Saturday, August 23, 2008

Struggling, and Friday Snippet, August 22, 2008

Hmmm. Hit a road block on How to Think Sideways. I'm having trouble with my protagonist--figuring out what she wants, how she works--and I'm having this sinking feeling this may be my problem area. Or maybe it's a good thing that I've pinpointed the problem--thing is, I'm not sure how to fix it yet.

Brief Friday snippet. First draft only--please don't quote or repost elsewhere.

In the days when the world was new and djinn still called the deserts their homes, there arose a warrior so pure, so true that even the Emperor, whose life the warrior would have given his own to protect, grew jealous.

"Gaji will become Emperor in my place," the Emperor said in his heart. "I will destroy him."

So the Emperor confiscated Gaji's lands and worldly goods, and sent him to a far land to subdue the infidels with only what he could carry.

Gaji, pure and true and lacking any deceit in his heart, thanked the Emperor for his attention, promised to always honor the Empire in word and deed, and made the far land his new home.

Soon, so well had Gaji performed his duty to the Empire, that stories of his bravery and exploits reached the Emperor's ear.

Friday, August 15, 2008

To Cluster, Or Not to Cluster...Friday Snippet, August 15, 2008

One of the things we're doing in Holly's How to Think Sideways class is clustering.
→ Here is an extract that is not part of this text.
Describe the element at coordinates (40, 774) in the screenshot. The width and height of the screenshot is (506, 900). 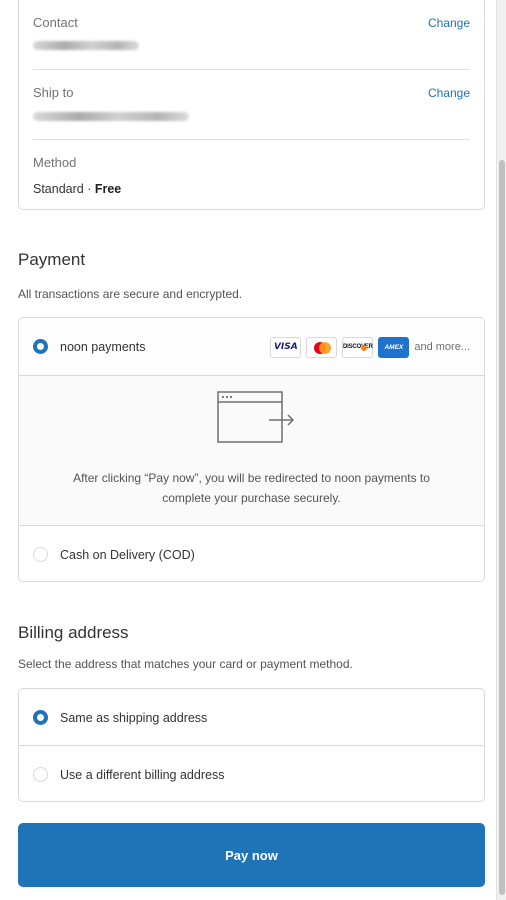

I've never been a big clustering fan---but since the whole class hinges on it, I started thinking about it.

In a way, clustering is like free writing. You don't censor what you put down, you just put it down. I've done sets of free writing before and have no difficulty, so really, what the heck is my problem with clustering? Is it the graphical nature of it? Does it seem more rather than less restrictive to me? Maybe. In any case, I've set aside my discontent with it, and did the exercise on the six questions. More later on how it worked to generate story ideas.

A tiny snippet of what I'm working on lately: First draft, please do not quote or post elsewhere

The first thing Mia remembered her father telling her was that her mother abandoned her.

This meant nothing to Mia. Never knowing a mother, she did not miss having one. When the village children pitied and shunned her, she became aware of a lack of maternal presence in her life, and wondered about her mother—who she was, why she’d abandoned her daughter.

At her seventh birthday, with no cake and no presents, Mia asked her father about her mother.

Her father flew into a rage, stomping around the room and throwing things.

“Don’t ask me about her! Don’t ask me about her!” he shouted, and shoved his face close to hers, hair standing on end where he’d clutched it. “A fickle creature, heart as insubstantial as a feather!” he raged. “But I was more clever than she! I never told her my name.”

“What do you mean, Father?” Mia asked.

But her father shut his mouth tight and left the house in a hurry. When he returned, he wouldn’t respond to any of her questions. Mia eventually stopped asking.

Saturday, August 9, 2008

Deep Into It -- Friday, August 8, 2008

Look at all those eights up there! Would have been more, but I kept to my date format. "A foolish consistency is the hobgoblin of little minds." Emerson *sigh*

I'm deep into Holly Lisle's How to Think Sideways class. As such, I've been writing material for the class. I have to say I'm liking it so far. The course is just as much about philosophy as it is about writing.

And, since it's Friday, here's a really brief snippet for you:

Anita Chavez knew the gunslinger rode to town long before he arrived. The peculiar smell of death assailed her nostrils, as it always did when she encountered those who lived by violence. And yet, a tangy odor she couldn’t identify mingled with the scent of death. Most reeked of carrion and old blood, but the gunslinger presented a different mix.